Copy out the lines starting at the line containing "You are a GUI" and ending at the line containing "[x=53, y=40]", keeping all the text of those entries. Scale every coordinate in the answers by 1.2, rounding to whole numbers with halves rounded up, and leave the pictures out.

▶ [Data for processing]

- - -

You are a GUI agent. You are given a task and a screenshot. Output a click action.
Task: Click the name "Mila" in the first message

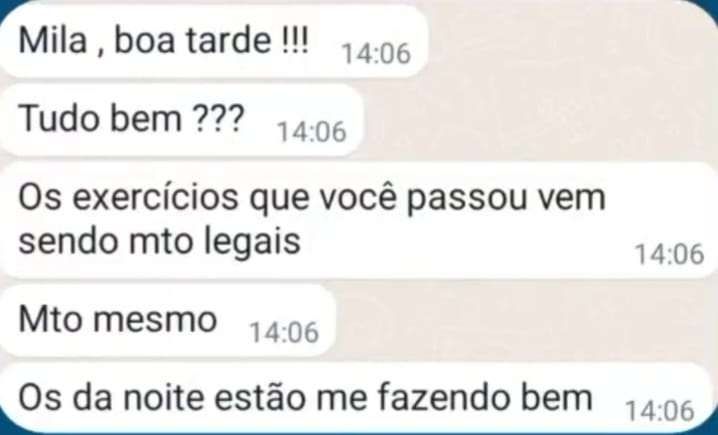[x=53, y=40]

- - -

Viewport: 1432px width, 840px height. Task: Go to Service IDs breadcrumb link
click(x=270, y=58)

- - -

▶ [Answer to this exercise]
You are a GUI agent. You are given a task and a screenshot. Output a click action.
Task: Click the name "Mila" in the first message

[x=64, y=48]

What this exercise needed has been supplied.